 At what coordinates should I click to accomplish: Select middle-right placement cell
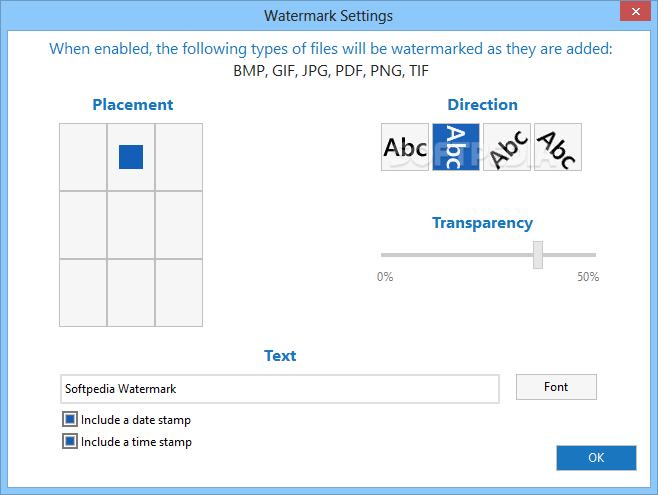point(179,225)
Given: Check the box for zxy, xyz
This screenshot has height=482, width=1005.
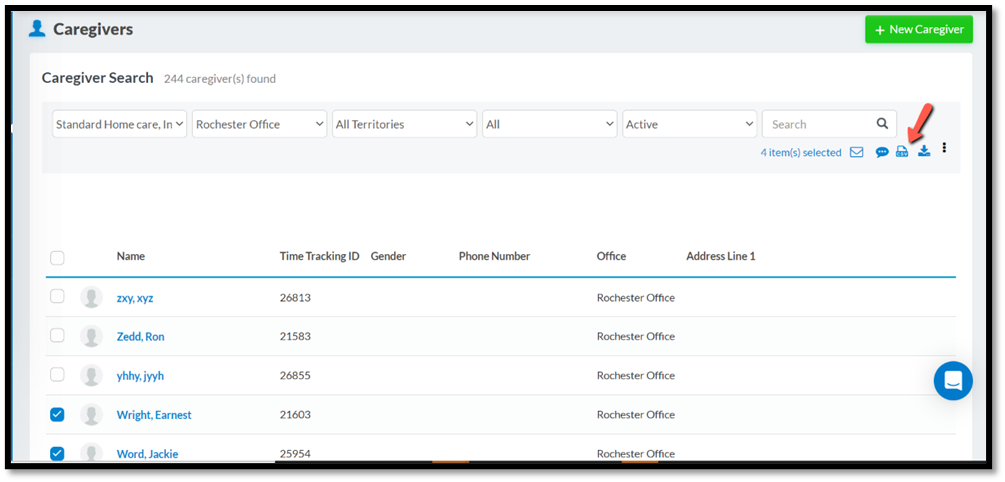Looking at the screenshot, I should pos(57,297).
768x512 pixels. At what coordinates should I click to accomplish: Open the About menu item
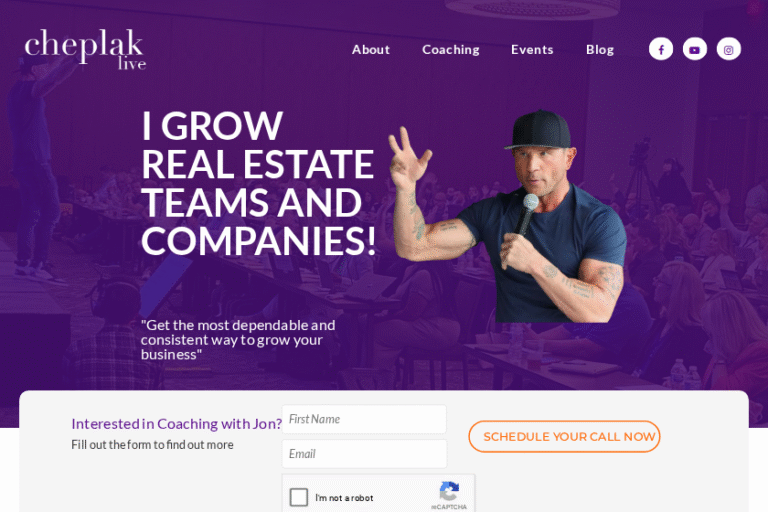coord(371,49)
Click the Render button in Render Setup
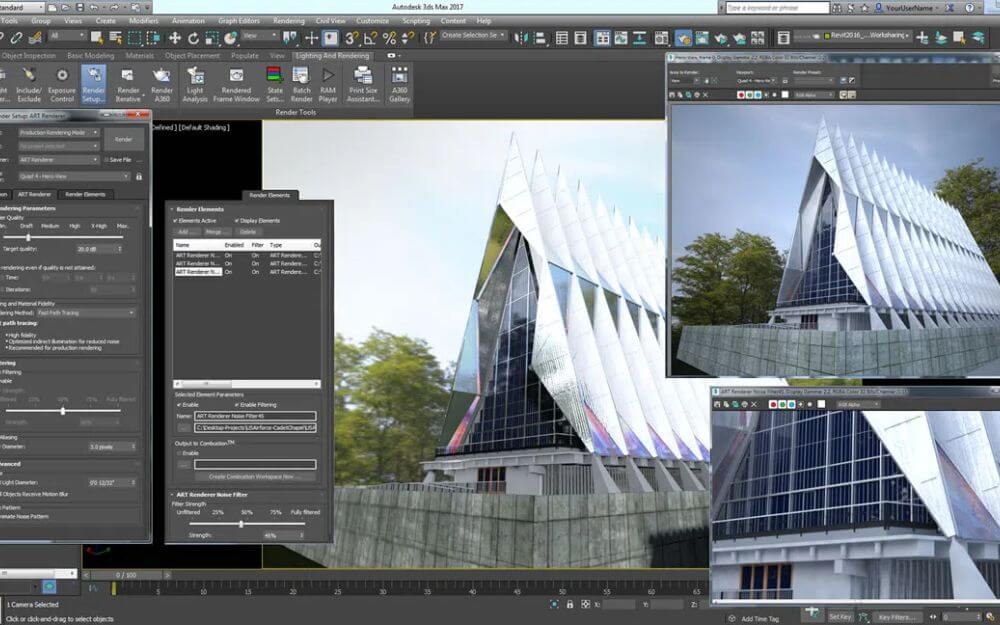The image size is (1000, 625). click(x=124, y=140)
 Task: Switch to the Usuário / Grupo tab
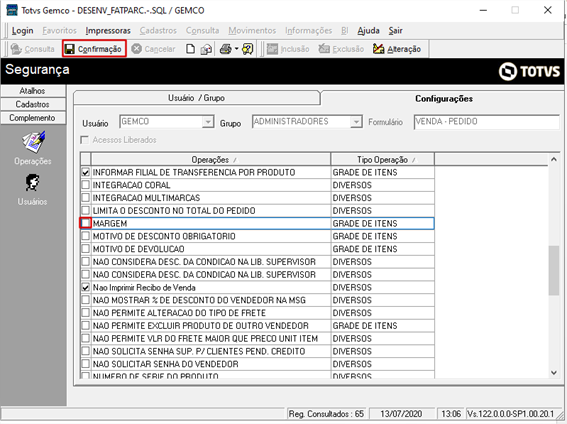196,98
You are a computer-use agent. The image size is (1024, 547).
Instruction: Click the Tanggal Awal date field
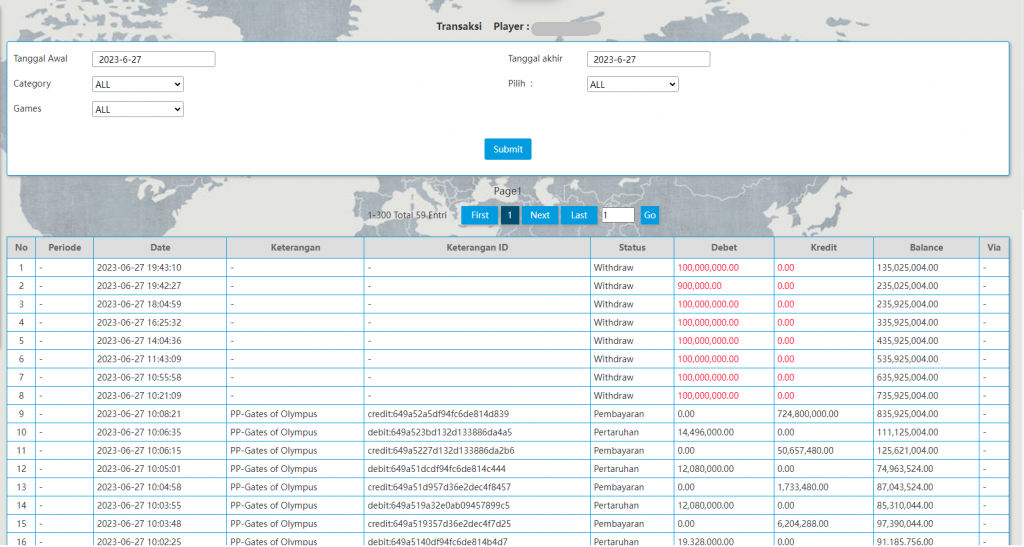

==

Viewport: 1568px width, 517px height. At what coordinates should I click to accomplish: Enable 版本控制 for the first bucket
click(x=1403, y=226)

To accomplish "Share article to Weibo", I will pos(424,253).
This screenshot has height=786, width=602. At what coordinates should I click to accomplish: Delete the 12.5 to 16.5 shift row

■ **WRITTEN PROBLEM**
Which lines in the records above contain the string "width", with case counting? Copy each such line in full.

■ **EXERCISE OUTPUT**
This screenshot has height=482, width=1005.
Viewport: 1568px width, 517px height. At what coordinates should I click to accomplish: Enable 版本控制 for the first bucket
This screenshot has height=786, width=602. At what coordinates should I click to accomplish: Delete the 12.5 to 16.5 shift row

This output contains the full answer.